Siapa yang Tidak Percaya Tuhan?

Ateis adalah istilah untuk mereka yang tidak percaya pada Tuhan—entah dari agama apa pun. Tapi, penting untuk dipahami: ateis bukan berarti orang yang jahat, tidak bermoral, atau tidak taat hukum. Banyak ateis yang hidup sebagai warga negara yang baik: membayar pajak, menghormati orang lain, dan menjalani kehidupan sehari-hari dengan tanggung jawab.

Perbedaan keyakinan memang bisa menimbulkan gesekan. Di masyarakat yang sangat religius, seperti Indonesia, mengaku tidak percaya Tuhan sering kali dianggap tabu atau bahkan provokatif. Padahal, ketidakpercayaan pada Tuhan bukan berarti menolak nilai, etika, atau kebaikan.

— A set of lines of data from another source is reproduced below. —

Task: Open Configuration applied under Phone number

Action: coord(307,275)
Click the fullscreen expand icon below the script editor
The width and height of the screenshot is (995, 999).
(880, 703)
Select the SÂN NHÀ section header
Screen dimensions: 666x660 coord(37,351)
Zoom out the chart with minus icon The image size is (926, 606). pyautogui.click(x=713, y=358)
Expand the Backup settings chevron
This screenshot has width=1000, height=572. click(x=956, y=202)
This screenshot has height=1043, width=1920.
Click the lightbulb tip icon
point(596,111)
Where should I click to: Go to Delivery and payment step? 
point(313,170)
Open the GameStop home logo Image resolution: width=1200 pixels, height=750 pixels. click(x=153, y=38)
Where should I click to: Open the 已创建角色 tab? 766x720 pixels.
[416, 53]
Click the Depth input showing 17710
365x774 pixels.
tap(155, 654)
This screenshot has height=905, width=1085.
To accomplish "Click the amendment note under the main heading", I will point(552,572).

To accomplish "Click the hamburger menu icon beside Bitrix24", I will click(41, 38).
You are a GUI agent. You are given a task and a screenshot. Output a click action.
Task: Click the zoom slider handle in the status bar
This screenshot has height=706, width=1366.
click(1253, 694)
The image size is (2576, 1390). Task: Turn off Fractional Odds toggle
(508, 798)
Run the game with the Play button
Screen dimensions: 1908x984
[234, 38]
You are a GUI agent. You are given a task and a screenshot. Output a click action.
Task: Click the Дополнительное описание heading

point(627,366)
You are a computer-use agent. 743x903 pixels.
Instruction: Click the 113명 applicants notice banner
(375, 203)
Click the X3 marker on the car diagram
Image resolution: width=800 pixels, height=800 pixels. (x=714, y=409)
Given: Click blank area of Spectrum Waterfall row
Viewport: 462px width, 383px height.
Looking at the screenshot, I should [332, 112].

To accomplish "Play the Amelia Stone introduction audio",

Banyak ateis justru sangat menghargai kemanusiaan, keadilan, dan kejujuran—hanya saja, mereka menemukan nilai-nilai itu bukan dari ajaran agama, melainkan dari akal sehat, pengalaman, dan empati.

Di dunia, jumlah orang yang tidak beragama terus bertumbuh, terutama di negara-negara maju. Ini bukan karena mereka membenci agama, tetapi karena mereka memilih untuk tidak mengikuti kepercayaan yang tidak sesuai dengan pandangan hidup mereka. Di Indonesia, meski minoritas, ada juga orang-orang yang berpikir serupa—mereka diam-diam hidup tanpa iman pada Tuhan, tetap menjalani hidup dengan integritas.

Kita tidak perlu sepaham untuk saling menghormati. Perbedaan keyakinan adalah bagian dari keberagaman. Yang penting, setiap orang—beragama atau tidak—bisa hidup berdampingan dengan damai, saling menghargai, dan tidak saling menyalahkan hanya karena cara mereka memandang dunia.